On a very practical level, she knew she wouldn’t be allowed in the kitchen without proving she knew something about the work she wanted to do. Likewise, you can’t be a writer if you don’t study writing–you have to read! You can’t be an artist without studying art; you can’t be a musician without immersing yourself in music! You absolutely have to “listen” before you can speak with any authority!
3. Get in there with both hands. My daughter doesn’t do anything half-way. She gives it 100% or nothing, there’s no in between. It’s probably the reason there’s icing everywhere! If you’re going to follow your passion, follow your passion! But don’t do it half-heartedly–go big or go home! Give it your all, pour yourself into it, only what you feed will grow and if you feed your passion it will feed you in return.

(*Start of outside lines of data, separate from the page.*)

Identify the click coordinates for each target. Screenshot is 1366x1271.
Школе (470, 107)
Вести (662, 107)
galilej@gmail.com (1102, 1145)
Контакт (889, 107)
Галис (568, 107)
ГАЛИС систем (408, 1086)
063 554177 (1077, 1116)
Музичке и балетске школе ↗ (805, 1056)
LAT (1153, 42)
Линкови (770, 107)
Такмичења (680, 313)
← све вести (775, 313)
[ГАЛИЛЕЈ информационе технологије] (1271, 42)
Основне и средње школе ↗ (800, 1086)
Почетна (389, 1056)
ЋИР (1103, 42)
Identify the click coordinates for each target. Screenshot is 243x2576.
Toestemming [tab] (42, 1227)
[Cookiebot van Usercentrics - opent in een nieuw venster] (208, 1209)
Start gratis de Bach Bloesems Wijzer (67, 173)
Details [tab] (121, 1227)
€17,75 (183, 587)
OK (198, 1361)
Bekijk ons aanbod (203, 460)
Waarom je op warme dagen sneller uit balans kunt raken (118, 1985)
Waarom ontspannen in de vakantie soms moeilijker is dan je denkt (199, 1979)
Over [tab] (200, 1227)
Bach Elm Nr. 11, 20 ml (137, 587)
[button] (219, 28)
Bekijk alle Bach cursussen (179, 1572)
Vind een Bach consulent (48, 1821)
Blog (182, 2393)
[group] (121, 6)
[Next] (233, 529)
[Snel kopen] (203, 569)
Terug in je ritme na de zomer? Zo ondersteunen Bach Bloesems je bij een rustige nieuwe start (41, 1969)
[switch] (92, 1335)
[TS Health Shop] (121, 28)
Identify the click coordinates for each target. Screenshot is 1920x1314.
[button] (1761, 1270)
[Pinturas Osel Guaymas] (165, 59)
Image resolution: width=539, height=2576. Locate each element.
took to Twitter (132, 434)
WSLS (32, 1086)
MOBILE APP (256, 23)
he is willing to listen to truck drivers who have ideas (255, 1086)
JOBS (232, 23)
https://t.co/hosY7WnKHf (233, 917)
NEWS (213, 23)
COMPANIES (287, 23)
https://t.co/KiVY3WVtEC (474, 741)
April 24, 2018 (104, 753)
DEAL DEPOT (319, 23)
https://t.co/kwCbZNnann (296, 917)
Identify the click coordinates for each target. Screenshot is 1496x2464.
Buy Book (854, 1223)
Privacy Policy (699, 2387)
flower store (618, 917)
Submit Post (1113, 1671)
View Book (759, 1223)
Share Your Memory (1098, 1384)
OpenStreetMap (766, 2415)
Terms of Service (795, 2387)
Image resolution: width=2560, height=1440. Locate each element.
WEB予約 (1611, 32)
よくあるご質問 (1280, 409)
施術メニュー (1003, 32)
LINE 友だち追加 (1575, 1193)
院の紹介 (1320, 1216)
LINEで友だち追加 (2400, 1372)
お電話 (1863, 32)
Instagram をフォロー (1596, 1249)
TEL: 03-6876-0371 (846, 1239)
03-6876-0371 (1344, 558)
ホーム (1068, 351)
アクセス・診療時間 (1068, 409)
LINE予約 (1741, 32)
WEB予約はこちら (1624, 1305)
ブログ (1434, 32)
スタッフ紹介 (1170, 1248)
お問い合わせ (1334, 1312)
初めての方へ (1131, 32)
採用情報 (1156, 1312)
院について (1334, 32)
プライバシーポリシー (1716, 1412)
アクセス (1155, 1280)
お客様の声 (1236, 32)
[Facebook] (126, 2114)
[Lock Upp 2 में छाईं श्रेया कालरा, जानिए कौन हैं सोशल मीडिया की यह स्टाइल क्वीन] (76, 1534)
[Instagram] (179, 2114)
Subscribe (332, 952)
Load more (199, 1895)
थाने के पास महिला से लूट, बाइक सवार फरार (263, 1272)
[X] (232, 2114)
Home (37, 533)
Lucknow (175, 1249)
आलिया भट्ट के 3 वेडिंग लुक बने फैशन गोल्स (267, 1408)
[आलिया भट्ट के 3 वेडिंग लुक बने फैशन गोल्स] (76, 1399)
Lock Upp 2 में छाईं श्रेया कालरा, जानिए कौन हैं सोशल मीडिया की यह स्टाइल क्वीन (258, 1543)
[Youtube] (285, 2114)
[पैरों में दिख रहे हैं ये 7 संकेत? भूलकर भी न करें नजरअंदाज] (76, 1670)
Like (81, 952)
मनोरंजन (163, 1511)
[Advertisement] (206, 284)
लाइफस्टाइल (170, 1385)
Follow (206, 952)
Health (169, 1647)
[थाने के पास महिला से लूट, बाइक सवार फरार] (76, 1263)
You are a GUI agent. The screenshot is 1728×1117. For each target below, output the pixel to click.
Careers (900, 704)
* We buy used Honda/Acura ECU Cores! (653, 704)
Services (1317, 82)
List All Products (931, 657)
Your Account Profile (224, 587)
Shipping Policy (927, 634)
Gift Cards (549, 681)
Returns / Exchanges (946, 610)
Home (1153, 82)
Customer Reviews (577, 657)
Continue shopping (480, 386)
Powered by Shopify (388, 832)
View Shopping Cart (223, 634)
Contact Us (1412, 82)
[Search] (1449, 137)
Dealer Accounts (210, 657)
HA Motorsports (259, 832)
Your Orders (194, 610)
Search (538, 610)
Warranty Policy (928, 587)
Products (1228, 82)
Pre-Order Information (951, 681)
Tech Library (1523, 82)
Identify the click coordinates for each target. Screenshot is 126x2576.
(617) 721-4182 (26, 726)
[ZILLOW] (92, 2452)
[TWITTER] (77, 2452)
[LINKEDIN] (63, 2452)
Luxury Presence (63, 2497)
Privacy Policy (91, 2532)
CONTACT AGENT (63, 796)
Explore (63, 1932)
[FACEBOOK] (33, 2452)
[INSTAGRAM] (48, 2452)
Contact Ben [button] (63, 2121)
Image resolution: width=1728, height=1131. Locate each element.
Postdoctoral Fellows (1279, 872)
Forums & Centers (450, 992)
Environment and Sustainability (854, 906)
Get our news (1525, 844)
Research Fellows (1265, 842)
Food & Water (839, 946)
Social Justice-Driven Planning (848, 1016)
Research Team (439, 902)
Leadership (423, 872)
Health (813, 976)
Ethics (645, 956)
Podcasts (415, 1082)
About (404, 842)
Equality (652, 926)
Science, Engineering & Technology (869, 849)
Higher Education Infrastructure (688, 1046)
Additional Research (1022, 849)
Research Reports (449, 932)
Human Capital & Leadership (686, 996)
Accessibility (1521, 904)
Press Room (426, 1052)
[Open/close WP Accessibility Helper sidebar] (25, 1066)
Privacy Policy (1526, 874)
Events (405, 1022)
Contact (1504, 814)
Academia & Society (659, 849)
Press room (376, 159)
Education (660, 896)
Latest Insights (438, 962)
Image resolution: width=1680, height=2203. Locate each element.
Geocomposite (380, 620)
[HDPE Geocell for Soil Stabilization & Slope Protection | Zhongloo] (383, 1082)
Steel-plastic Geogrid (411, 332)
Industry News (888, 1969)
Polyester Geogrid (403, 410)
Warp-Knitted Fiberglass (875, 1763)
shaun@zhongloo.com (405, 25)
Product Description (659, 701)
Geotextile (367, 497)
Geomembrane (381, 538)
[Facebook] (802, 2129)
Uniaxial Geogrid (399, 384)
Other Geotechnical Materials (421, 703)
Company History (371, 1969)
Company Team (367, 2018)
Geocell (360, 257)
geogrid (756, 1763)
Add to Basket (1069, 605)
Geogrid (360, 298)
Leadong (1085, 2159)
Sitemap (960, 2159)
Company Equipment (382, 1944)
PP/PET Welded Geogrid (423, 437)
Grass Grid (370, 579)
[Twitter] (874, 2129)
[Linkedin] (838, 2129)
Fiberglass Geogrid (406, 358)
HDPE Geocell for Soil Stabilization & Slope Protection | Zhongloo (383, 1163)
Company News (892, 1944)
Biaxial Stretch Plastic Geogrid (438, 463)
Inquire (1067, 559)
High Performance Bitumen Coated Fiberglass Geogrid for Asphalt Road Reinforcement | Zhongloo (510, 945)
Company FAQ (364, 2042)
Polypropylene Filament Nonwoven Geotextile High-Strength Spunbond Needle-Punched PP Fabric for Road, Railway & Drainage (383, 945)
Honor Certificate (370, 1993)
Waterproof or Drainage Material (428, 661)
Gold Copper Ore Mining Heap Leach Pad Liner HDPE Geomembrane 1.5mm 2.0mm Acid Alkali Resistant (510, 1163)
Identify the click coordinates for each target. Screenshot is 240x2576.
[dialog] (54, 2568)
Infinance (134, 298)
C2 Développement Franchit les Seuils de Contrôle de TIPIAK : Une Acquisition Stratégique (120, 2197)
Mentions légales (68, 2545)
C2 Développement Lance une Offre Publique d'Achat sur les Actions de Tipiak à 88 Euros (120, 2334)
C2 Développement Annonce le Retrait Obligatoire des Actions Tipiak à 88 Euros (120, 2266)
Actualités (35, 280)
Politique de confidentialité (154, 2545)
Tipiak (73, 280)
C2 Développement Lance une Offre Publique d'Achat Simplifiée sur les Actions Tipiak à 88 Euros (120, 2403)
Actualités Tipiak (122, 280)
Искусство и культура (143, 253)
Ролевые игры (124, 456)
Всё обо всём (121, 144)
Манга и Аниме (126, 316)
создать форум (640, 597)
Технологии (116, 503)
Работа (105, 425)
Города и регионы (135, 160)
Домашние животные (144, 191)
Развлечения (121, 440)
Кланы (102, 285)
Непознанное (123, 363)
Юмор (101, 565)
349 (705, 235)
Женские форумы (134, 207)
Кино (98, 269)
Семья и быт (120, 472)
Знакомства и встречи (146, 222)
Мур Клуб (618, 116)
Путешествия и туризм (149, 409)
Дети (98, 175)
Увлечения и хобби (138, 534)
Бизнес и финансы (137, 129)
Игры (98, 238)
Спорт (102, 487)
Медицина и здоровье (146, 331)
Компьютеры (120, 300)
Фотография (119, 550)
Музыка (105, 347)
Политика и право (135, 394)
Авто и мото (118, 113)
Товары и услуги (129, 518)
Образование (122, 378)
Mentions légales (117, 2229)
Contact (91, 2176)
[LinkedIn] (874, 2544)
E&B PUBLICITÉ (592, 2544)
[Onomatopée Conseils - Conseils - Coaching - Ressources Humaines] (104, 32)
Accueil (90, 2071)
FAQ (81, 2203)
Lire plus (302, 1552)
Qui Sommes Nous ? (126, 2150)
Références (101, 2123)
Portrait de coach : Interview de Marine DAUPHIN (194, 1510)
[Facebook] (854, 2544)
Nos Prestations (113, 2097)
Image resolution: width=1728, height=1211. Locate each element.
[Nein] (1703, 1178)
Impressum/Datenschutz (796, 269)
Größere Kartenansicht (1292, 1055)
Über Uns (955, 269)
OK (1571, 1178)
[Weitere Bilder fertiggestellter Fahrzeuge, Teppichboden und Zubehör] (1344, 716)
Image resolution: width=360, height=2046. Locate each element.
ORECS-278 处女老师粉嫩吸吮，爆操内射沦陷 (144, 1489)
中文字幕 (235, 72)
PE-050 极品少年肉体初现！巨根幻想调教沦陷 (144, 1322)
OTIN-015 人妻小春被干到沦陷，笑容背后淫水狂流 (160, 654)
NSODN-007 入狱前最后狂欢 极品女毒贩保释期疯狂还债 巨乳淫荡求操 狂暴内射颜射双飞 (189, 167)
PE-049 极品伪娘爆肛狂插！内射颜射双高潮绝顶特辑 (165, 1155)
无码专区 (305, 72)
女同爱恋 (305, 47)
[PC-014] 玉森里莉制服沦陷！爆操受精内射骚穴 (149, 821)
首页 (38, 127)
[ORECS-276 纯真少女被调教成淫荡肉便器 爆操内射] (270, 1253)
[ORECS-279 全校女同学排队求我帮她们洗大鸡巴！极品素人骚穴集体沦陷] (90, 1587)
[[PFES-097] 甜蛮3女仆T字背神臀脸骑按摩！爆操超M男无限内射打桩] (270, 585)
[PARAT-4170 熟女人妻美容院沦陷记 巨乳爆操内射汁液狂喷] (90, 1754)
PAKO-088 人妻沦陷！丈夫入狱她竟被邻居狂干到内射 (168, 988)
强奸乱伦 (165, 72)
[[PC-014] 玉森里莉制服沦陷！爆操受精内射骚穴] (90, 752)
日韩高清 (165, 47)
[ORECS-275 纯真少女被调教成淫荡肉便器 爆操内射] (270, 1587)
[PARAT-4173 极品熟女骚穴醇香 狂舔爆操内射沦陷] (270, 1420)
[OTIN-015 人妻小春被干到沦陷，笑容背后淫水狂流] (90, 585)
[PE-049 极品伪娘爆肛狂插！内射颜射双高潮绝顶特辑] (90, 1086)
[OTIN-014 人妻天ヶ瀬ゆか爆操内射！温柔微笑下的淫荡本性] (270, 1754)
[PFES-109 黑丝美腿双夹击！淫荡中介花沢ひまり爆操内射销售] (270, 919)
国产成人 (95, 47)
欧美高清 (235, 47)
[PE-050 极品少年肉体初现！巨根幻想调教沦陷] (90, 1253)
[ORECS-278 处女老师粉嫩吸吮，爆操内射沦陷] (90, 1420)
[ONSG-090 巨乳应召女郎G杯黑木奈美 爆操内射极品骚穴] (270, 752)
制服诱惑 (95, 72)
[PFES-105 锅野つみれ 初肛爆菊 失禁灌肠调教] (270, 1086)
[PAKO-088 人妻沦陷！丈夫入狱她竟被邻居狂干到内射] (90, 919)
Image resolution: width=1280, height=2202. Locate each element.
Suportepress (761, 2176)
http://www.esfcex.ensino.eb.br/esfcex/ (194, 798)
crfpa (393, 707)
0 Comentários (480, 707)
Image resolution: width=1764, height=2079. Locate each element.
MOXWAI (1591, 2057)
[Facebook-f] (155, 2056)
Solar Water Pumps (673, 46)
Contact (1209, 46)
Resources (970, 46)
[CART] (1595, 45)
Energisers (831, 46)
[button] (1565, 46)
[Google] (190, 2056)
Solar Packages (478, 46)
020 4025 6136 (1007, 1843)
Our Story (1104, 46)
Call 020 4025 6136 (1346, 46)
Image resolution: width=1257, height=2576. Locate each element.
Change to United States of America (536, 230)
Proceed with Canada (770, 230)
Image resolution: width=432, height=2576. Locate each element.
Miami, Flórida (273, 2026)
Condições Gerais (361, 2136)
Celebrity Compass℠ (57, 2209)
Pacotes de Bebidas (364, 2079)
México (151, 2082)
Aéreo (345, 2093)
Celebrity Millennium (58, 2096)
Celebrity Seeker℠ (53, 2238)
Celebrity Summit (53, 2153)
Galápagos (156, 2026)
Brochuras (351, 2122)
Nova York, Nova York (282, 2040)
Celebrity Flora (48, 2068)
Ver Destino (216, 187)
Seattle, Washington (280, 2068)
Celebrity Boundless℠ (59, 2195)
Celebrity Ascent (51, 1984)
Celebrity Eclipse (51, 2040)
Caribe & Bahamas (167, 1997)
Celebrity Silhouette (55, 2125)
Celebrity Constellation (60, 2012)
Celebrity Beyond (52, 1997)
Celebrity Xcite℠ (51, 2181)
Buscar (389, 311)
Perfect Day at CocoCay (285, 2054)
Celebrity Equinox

4. Ask for help. I was by my daughter’s side while she tackled her big project, but she got the most frustrated when she was refusing my help, when she was insisting that this be her project alone. Yet as she pushed me away she began making more mistakes. Asking for help is not a sign of weakness. I had to help her understand that it’s actually a sign of strength to recognize your limitations and grab hold of someone stronger than you. Just because you’re gifted in this area, and just because you’re giving 100% doesn’t mean you won’t fall sometimes. Neither does it mean you won’t need an assistant to come along side you to help smooth out some of the rough edges. It’s not a sign of your weakness if your work isn’t perfect. It’s a sign of your humanity–and, to be honest, collaborative efforts often create the most beautiful masterpieces!
5. Be patient with the process. It has to get ugly before it can be pretty. Too often we glorify the end result without acknowledging the process that it takes to get there. You may be anxious for the party–the New York Times best seller or the Grammy nomination–but if we don’t take time to put in the work–mixing sugar and flour–we’ll never get there. The sugar is the sweetness, when our creative juices are flowing and the muse is our friend! But the flour is the dry periods when the right word just won’t come and the tune just isn’t right. Notice, though, that the cake is made up of both–sugar AND flour–so, keep mixing!